Industry players have grown worried about Nvidia’s dominance, two people with knowledge of the concerns said, including how the company’s software locks customers into using its chips, as well as how Nvidia distributes those chips to customers.

Microsoft, the world’s most valuable public tech company, has also become a leading purveyor of artificial intelligence. It owns 49 percent of OpenAI, which vaulted into the public consciousness with the 2022 release of ChatGPT. The chatbot’s ability to respond to questions, generate images and build computer code captivated people and quickly made the start-up one of the most prominent companies in the tech industry.

Microsoft has woven OpenAI’s technology into its own products. A.I. now generates answers for users of its search engine, Bing, and can help build presentations and documents in PowerPoint and Word. (The New York Times has sued OpenAI and Microsoft, claiming copyright infringement of news content related to A.I. systems.)

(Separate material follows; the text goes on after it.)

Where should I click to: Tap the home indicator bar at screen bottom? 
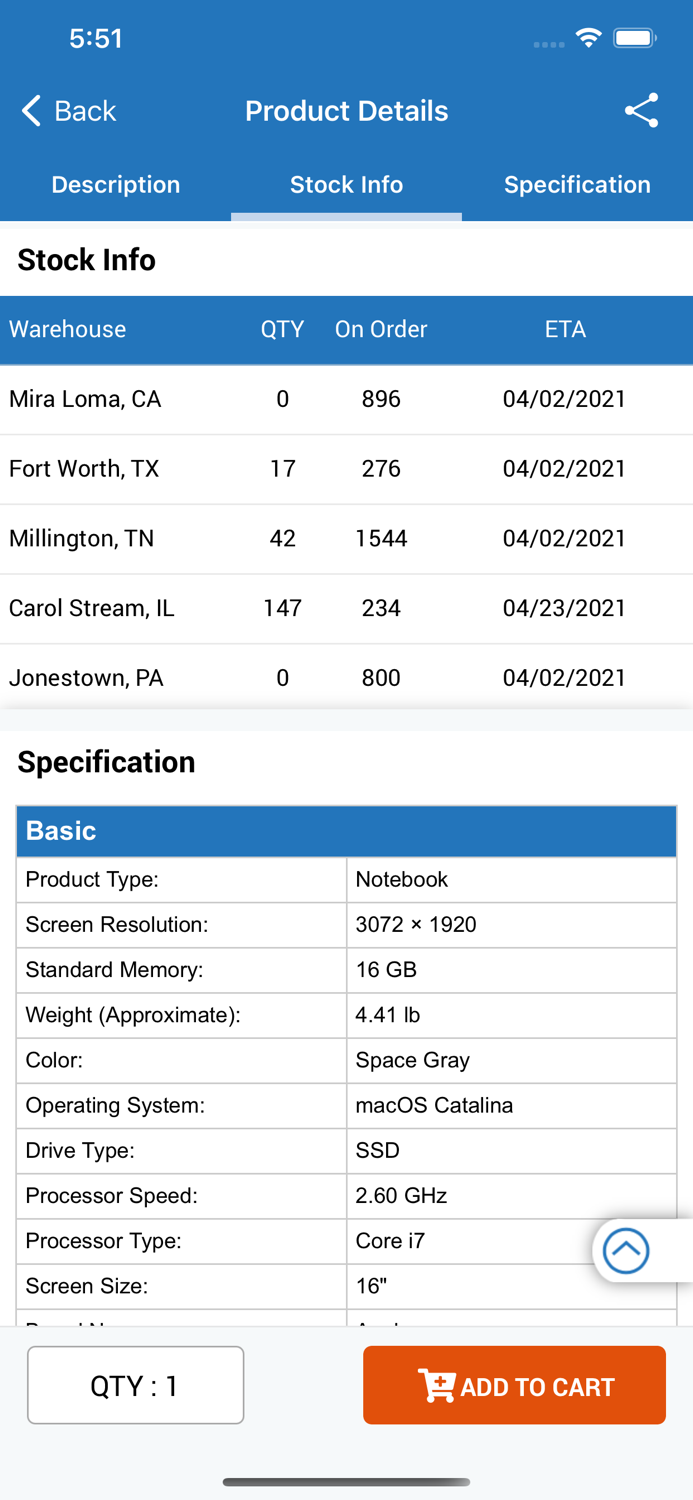coord(346,1483)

Microsoft’s A.I. deals have attracted scrutiny for giving one of the biggest tech companies influence over an emerging technology, while some in the industry have raised questions about whether the deals are structured in a way that allows Microsoft to avoid direct review by regulators.

Microsoft structured its minority stake in OpenAI in part to avoid antitrust scrutiny, The Times has reported. Microsoft also reached a deal in March to hire most of the staff of Inflection AI, another A.I. start-up, and license its technology. Because the deal was not a standard acquisition, it may be harder for regulators to scrutinize.

Last week, the Justice Department’s antitrust division organized a conference about A.I. at Stanford University. In his opening remarks, Jonathan Kanter, the top antitrust official at the agency, pointed to “structures and trends in A.I. that should give us pause.”

“A.I. relies on massive amounts of data and computing power, which can give already dominant firms a substantial advantage,” he said.